WALTHAM, Mass. – Before the Celtics fully stretched prior to their first practice of the season, coach Brad Stevens had his players go 5-on-5 in a not-live breakdown while going at about 30 percent full speed or similar to what they would do in a walk-through.
“If that was 30 percent, we’re going to be able to fly around,” said Stevens. “I think it was just a misjudging of what 30 percent is. They were flying early on in practice. We have to be able to fully rotate, we have to guard different positions, you gotta be able to read the game instinctively and obviously there’s an athletic component that allows you to do so effectively.”
Regardless, the Celtics are a team that will rely more on their athleticism in past seasons in order to be effective and live up to the lofty expectations so many have for them this season.

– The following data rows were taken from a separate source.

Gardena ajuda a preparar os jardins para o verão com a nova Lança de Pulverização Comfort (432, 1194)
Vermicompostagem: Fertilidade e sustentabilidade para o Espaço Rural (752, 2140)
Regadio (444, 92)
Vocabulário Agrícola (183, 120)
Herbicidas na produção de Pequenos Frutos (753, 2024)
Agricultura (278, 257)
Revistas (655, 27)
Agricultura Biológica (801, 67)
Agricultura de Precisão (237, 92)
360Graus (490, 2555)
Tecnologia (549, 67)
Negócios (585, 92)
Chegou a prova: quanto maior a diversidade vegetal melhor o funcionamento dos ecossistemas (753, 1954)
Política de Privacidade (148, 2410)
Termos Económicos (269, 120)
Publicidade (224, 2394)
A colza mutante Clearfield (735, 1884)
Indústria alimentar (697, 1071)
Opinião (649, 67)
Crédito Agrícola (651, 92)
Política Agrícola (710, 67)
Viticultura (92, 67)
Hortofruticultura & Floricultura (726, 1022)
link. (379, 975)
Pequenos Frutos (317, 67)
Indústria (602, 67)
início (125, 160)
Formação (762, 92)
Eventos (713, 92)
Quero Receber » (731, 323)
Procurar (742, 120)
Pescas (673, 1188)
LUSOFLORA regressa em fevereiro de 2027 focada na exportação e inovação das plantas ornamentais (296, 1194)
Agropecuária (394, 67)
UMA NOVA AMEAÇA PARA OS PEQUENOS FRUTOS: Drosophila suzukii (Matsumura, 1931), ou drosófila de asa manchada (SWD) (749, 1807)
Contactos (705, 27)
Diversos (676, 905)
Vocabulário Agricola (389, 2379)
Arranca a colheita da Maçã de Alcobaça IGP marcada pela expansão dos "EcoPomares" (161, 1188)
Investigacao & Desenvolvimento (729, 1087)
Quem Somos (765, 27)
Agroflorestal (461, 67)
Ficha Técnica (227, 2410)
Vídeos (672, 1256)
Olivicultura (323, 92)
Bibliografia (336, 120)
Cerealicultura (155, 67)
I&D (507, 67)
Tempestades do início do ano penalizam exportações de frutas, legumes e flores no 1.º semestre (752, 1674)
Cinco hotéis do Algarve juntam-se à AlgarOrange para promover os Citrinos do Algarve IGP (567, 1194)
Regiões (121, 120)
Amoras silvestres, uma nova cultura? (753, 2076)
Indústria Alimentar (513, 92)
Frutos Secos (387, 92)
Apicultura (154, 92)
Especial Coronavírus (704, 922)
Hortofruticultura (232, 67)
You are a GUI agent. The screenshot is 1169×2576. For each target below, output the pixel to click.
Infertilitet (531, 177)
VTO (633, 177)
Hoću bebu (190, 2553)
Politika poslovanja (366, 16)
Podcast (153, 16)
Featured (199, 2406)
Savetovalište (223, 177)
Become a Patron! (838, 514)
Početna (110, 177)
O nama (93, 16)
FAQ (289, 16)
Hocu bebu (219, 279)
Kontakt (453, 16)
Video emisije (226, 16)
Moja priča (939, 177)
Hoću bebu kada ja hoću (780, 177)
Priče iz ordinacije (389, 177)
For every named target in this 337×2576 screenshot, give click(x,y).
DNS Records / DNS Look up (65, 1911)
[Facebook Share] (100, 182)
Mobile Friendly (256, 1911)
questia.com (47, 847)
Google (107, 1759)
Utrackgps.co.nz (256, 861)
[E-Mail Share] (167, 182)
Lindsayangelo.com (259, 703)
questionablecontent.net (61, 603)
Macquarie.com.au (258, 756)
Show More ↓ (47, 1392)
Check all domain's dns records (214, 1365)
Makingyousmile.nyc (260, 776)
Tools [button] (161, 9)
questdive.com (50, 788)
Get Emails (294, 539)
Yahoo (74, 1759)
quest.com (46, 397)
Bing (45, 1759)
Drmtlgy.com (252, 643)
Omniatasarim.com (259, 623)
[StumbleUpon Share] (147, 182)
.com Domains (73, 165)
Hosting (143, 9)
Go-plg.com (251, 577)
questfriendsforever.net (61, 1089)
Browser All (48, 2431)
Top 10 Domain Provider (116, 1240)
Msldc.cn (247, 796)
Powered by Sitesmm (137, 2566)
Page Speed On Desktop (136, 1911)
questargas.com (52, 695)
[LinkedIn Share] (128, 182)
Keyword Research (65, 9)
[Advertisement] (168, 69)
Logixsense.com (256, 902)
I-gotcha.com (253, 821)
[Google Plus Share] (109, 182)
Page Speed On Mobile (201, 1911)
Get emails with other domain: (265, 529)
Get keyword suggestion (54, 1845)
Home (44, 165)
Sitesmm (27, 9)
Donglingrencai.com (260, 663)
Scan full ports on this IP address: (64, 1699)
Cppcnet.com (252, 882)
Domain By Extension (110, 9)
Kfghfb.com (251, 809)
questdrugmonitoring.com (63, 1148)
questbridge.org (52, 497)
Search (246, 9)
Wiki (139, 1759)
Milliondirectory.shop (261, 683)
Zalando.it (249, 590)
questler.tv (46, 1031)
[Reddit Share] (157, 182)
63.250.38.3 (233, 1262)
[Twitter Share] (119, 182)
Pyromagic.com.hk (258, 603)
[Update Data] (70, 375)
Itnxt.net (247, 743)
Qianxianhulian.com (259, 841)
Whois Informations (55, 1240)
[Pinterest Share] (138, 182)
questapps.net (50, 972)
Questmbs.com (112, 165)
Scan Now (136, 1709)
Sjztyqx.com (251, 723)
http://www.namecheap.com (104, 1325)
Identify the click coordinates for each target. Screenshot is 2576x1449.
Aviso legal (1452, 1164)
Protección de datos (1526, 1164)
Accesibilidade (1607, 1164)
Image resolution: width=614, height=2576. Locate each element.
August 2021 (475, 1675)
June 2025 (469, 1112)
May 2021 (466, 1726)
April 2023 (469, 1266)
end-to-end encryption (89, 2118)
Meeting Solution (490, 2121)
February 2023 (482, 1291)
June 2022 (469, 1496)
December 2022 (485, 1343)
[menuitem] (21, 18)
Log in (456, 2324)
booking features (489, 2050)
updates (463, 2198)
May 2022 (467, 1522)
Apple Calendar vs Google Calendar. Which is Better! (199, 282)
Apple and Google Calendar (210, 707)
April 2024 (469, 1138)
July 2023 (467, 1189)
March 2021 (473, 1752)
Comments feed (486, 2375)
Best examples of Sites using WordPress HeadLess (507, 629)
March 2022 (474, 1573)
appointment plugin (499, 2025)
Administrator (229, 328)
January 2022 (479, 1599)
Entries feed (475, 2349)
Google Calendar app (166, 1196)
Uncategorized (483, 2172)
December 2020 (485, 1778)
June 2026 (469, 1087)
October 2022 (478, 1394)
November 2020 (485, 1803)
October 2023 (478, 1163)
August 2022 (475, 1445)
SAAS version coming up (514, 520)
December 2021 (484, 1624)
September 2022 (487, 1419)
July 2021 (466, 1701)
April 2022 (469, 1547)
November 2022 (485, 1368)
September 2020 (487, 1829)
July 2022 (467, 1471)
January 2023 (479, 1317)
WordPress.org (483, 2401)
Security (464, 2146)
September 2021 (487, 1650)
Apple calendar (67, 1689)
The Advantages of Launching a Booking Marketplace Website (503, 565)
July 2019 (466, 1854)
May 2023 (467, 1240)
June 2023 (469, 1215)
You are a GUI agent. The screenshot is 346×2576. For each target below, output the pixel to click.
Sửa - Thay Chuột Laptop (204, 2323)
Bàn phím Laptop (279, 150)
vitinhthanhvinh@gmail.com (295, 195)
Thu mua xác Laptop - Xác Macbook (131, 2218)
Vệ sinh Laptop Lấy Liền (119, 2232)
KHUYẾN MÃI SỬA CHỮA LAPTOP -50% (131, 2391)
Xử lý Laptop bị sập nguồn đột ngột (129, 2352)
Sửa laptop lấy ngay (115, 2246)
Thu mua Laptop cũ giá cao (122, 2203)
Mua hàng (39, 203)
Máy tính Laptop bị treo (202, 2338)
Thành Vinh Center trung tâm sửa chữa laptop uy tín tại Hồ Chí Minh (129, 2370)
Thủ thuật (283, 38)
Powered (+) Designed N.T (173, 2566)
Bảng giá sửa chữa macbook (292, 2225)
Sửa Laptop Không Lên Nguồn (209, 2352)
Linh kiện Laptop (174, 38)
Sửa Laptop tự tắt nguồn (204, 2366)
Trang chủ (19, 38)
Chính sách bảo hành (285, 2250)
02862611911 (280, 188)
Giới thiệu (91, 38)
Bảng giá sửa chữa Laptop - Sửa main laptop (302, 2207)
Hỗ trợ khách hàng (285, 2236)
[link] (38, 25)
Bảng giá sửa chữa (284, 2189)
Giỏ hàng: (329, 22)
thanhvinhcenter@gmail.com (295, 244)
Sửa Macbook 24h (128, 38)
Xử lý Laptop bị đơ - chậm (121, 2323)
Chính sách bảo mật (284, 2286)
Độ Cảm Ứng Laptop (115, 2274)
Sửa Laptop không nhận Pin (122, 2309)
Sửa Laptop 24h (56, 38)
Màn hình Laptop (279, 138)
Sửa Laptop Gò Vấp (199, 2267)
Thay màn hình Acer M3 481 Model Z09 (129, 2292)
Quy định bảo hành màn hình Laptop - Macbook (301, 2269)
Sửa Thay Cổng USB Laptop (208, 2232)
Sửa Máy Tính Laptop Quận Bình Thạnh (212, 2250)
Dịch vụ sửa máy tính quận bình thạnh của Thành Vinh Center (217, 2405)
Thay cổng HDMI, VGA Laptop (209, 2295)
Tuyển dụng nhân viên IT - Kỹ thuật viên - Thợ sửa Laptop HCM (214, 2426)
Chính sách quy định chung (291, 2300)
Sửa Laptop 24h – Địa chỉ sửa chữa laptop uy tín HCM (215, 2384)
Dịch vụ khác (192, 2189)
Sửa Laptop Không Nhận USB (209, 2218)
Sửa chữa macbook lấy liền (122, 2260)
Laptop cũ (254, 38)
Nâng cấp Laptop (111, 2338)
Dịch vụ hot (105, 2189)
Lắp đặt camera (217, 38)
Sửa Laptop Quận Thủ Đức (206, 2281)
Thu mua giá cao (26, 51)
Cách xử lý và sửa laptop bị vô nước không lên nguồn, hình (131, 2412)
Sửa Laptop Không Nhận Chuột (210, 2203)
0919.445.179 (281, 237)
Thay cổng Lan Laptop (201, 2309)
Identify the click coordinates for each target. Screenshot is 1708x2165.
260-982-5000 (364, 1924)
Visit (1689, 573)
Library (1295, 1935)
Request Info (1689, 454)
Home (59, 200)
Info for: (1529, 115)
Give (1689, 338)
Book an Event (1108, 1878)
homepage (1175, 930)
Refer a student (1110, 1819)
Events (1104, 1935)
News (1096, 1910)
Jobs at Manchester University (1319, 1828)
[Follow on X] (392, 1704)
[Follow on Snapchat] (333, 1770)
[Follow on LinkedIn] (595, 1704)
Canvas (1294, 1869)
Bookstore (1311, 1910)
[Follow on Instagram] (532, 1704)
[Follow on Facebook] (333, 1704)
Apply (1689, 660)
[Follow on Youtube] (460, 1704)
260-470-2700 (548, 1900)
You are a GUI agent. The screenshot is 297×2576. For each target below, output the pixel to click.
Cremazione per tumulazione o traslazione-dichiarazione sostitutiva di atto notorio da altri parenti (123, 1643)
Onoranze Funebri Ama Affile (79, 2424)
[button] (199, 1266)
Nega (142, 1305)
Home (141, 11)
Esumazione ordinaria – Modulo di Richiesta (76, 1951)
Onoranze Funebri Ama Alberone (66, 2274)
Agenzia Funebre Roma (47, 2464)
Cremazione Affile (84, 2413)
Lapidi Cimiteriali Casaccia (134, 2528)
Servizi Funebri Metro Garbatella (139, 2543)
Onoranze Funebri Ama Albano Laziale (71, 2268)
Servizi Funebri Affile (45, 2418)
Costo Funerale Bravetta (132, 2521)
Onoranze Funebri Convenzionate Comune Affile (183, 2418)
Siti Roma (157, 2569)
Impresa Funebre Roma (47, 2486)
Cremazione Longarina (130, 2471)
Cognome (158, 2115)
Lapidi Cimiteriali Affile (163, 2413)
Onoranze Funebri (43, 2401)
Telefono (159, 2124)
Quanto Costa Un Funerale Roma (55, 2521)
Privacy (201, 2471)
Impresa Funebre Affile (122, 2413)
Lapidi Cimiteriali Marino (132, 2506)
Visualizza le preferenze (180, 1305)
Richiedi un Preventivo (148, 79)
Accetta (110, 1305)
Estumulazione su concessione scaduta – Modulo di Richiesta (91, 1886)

“We have a real good team, real athletic at a lot of spots,” Celtics forward Amir Johnson told CSNNE.com. “We definitely got a couple more high-flyers in the building this year.”
He’s speaking about Gerald Green, a former Slam Dunk champion, and Jaylen Brown, who is considered one of the more athletic players among this year’s rookie class.
And that athleticism was indeed on display in the early moments of the team’s first practice of the season.
But what makes the Celtics a team that could potentially be a major player in the East, is that the increased athleticism is now married to a team whose skill level is underrated.
Talent and athleticism is certainly a bonus for any team.
But the Celtics know the road to being among the game’s elite is long and winding, a journey that they are just beginning to embark on right now.
And while there are plenty of directions that Stevens can put a greater focus on in these early days, it doesn’t appear the Celtics' leader will go that route.
“We’ve got a lot being installed,” Stevens said. “We’ll keep the emphasis on being a blue-collar team and playing together.”